The MINC intervention described here evolved only slightly from the initial study to include more frequent phone follow-up support in the third study, the REDEEM trial. Although there was not a direct comparison, the magnitude of improvements observed in REDEEM in a very comparable population, especially at follow-up compared to the earlier studies, suggested that the added time and costs of the phone follow-up were warranted. As discussed in the “Introduction” [7–10], there are numerous approaches to development of MINCs and identification of the “essential components”: It seems premature to recommend one approach or development method over others at this time. The approaches themselves vary in speed, cost, level of experimental control, and likely acceptability to stakeholders. Reviewers raised the issue of whether a MINC should be required to produce a significant biological outcome. While acknowledging that some reviewers, study sections, and funders may require this, we think it overly restrictive to require this as part of the definition of a MINC. Some areas do not have agreed-upon biomarkers (e.g., pain, depression, anxiety); for many conditions, quality of life or functional outcomes may be more important outcomes than a biomarker; and it seems inappropriate to assert that any given class of outcome is always required across all conditions, questions, and types of research. It may be that certain areas of research, e.g., diabetes management, might decide upon added criteria for a MINC, but even then, there are many complications concerning which biomarker should be required.

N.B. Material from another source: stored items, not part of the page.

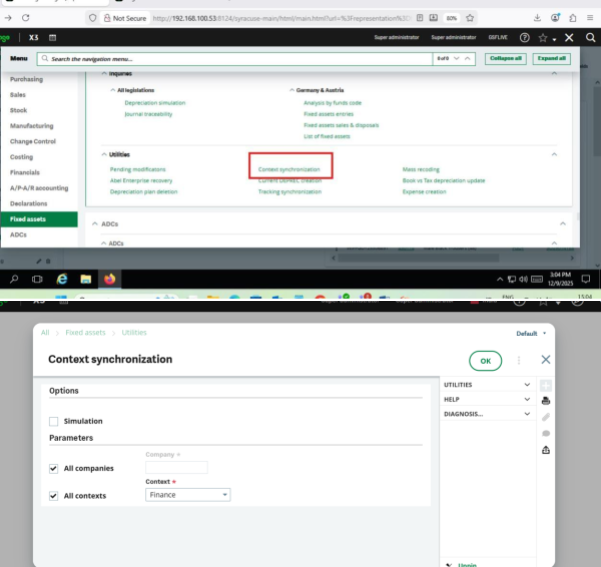Screen dimensions: 601x567
Task: Uncheck the All contexts checkbox
Action: [x=54, y=495]
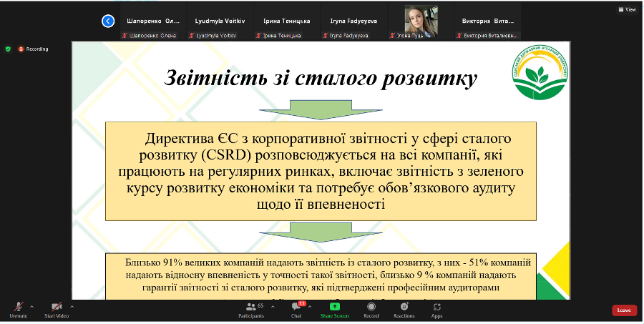Screen dimensions: 644x324
Task: Open the Apps panel
Action: coord(436,308)
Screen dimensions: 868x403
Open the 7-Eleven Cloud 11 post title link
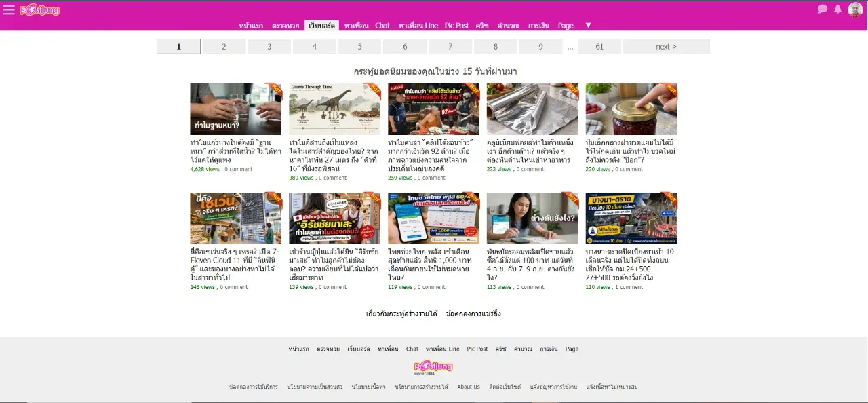coord(235,264)
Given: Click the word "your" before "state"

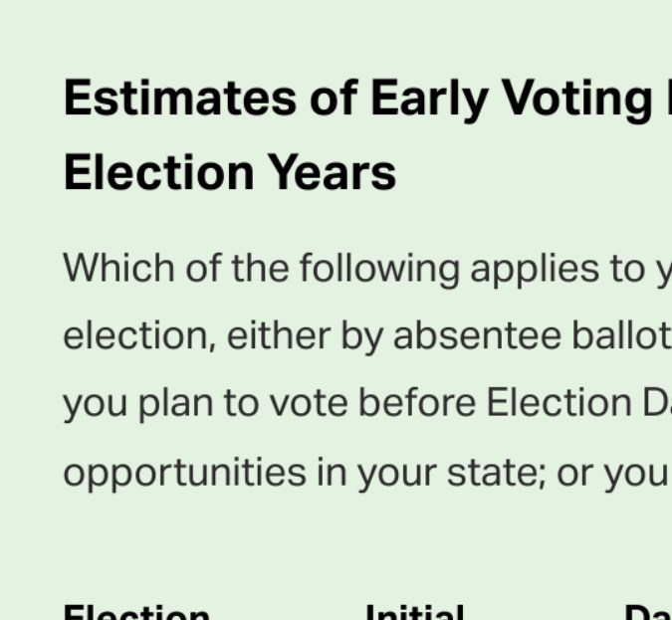Looking at the screenshot, I should [391, 472].
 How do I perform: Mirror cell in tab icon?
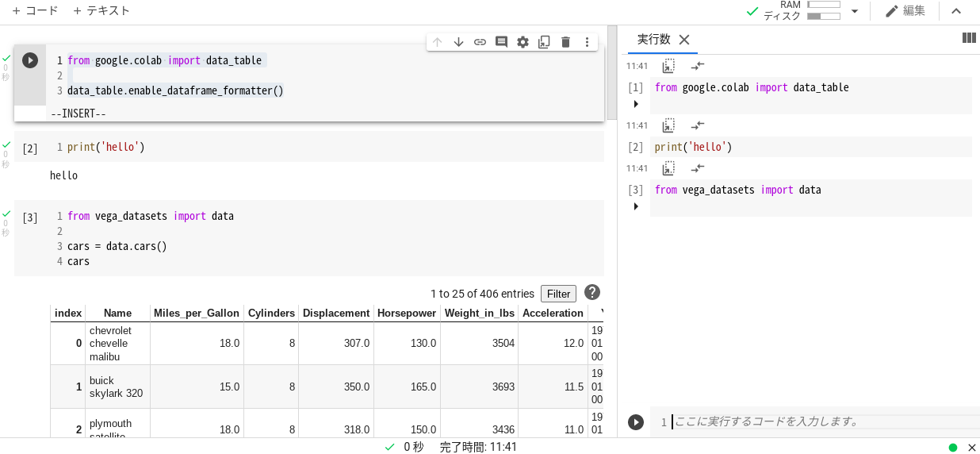point(544,42)
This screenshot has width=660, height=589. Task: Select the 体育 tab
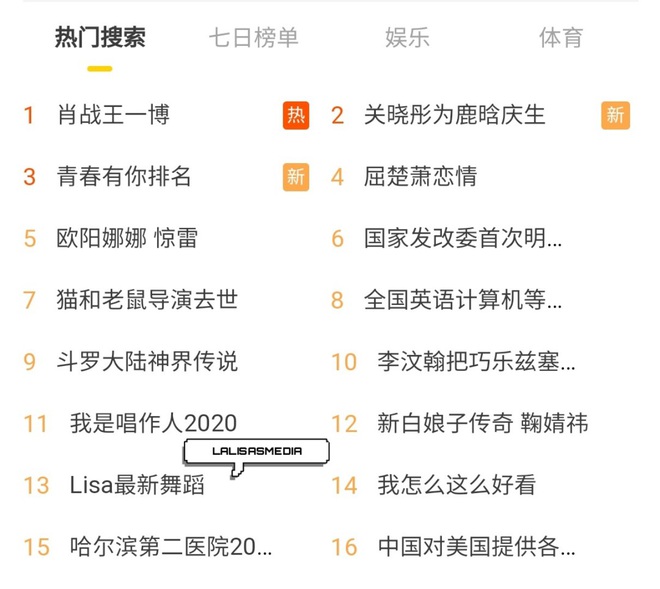(561, 37)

This report has limitations. Specifically, we report data on only one MINC condition and studied only patients with diabetes. Our sample sizes precluded subgroup analyses to identify which patient groups benefited the most and least from Healthy Habits/Leap Ahead; and some of the findings, while statistically significant improvements, were of modest magnitude. Strengths include the provision of an explicit MINC definition, use of the same analytic strategy across three controlled trials, common primary outcome measures across studies, the consistency of results, and example applications. We encourage additional research on characteristics of MINCs, application to other areas, and use of other outcomes to evaluate MINC results. Such use has high potential to advance CER, enhance understanding of outcomes, facilitate systematic reviews and knowledge syntheses, produce more efficient interventions with broader reach and adoption, and reduce costs.
Acknowledgments
The opinions expressed are those of the authors and do not necessarily represent those of the National Cancer Institute. We thank Drs. Barbara Rimer and Robert Croyle for first bringing the MINC concept to our attention. Partial support was provided by NIDDK R01 grants: DK35524, DK035524, and DK061937.
Footnotes
Implications
Practice: MINC conditions have the potential to produce outcomes equivalent to more intensive and expensive conditions; to enhance reach, adoption, implementation, and sustainability; and reduce costs.
Policy: To help address unsustainable health care spending increases, funders should consider if a potential intervention is demonstrably more cost-effective than a MINC.
Research: Consistent use of MINC conditions would aid comparisons across studies, provide a common metric, and aid systematic reviews.